Document section —
---

Summary [This summary does not form part of the decision.]
A Fair Go item reported on the New Zealand Industrial Fuel Duty Agency (NZIFDA), a business set up to obtain refunds, on behalf of eligible customers, for excise duty placed on off-road fuel usage in some instances. A former employee of NZIFDA criticised the business and the person who ran it. The Authority did not uphold the complaint from the person who ran the business, that the item was inaccurate and misleading and used ‘loaded’ language to suggest wrongdoing. The item was clearly framed from the perspective of the former employee, her comments were clearly her personal opinion, the complainant was given a reasonable opportunity to give a response, and his response was fairly included in the programme.
Not Upheld: Accuracy, Fairness
 An item on Fair Go reported on the New Zealand Industrial Fuel Duty Agency (NZIFDA), a business set up to obtain refunds, on behalf of eligible customers, for excise duty placed on off-road fuel usage in some instances. The item contained an interview with a former employee, Ms B, who made comments that were critical of NZIFDA and the person who ran it, though that person was not named or otherwise identified in the item. The programme was broadcast on 10 July 2013.
 Michael Levertoff, the person who ran NZIFDA, made a formal complaint through his lawyer to Television New Zealand Ltd, the broadcaster, alleging that the item was inaccurate and misleading because it omitted relevant information, and used ‘loaded’ language to suggest wrongdoing. In addition, he argued that the broadcaster did not deal fairly with NZIFDA.
 The issue is whether the broadcast breached the accuracy and fairness standards, as set out in the Free-to-Air Television Code of Broadcasting Practice.
 The members of the Authority have viewed a recording of the broadcast complained about and have read the correspondence listed in the Appendix.
 Fair Go is a well-known New Zealand consumer affairs programme. It operates with the legitimate intention of examining and advising on consumer issues in New Zealand. The item subject to complaint, which reported on the complainant’s business, was introduced by the presenters as follows:
Presenter 1: The phone rings. It’s a helpful person offering to get you a tax refund,
thousands in petrol tax.
Presenter 2: That same helpful person who rang you up is now turning whistle-blower.
She’s warning you not to use the service she once peddled.
 The presenter explained the nature of ‘fuel excise duty’ and who was entitled to it, and stated, ‘NZIFDA offers to do the paper work and get you a nice big refund less a small cut – sounds great’, and, ‘NZIFDA looks great, sounds great, [but] we say it does not deliver.’ The presenter said the New Zealand Transport Agency (NZTA) ‘hasn’t paid a single cent to NZIFDA so far’, and asserted, ‘NZIFDA is off-road; it is off the radar. It doesn’t actually exist. It is a company called Excise Limited’.

---

Supplied data —
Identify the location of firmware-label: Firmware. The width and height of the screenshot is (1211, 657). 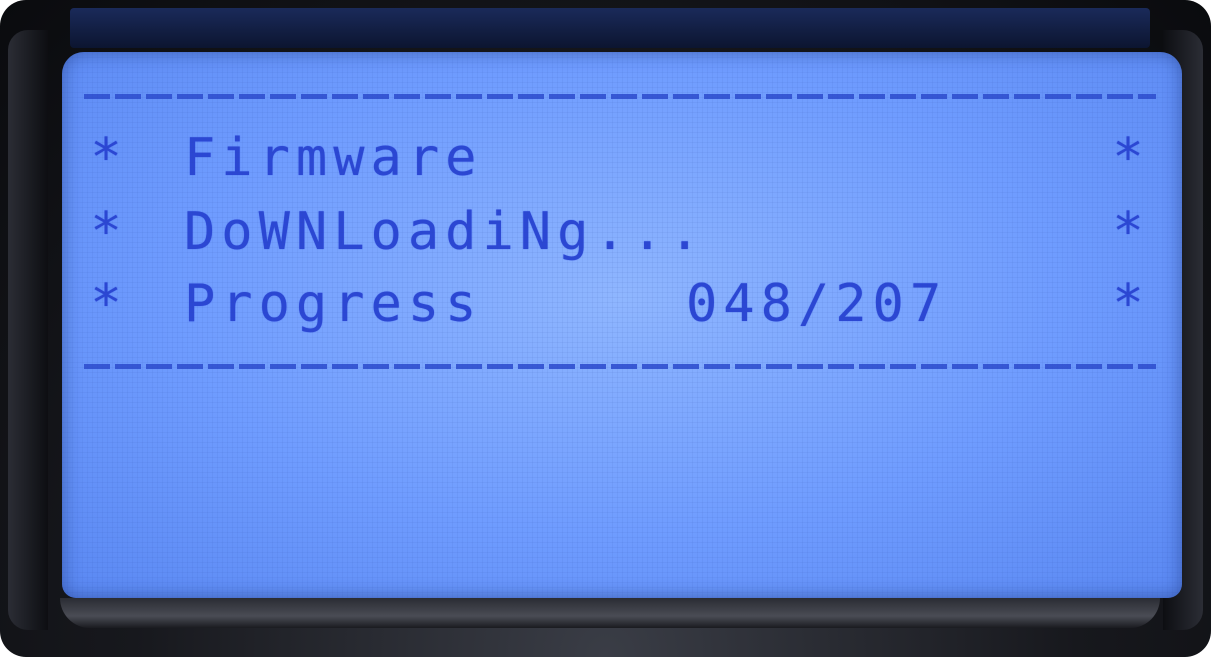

---

Work to be completed — From the Fair Go complaint decision, return everything from "The issue is" down to "now turning whistle-blower.", word for word. You can set the material aside; it isn't needed here.

Problem solution —
The issue is whether the broadcast breached the accuracy and fairness standards, as set out in the Free-to-Air Television Code of Broadcasting Practice.
 The members of the Authority have viewed a recording of the broadcast complained about and have read the correspondence listed in the Appendix.
 Fair Go is a well-known New Zealand consumer affairs programme. It operates with the legitimate intention of examining and advising on consumer issues in New Zealand. The item subject to complaint, which reported on the complainant’s business, was introduced by the presenters as follows:
Presenter 1: The phone rings. It’s a helpful person offering to get you a tax refund,
thousands in petrol tax.
Presenter 2: That same helpful person who rang you up is now turning whistle-blower.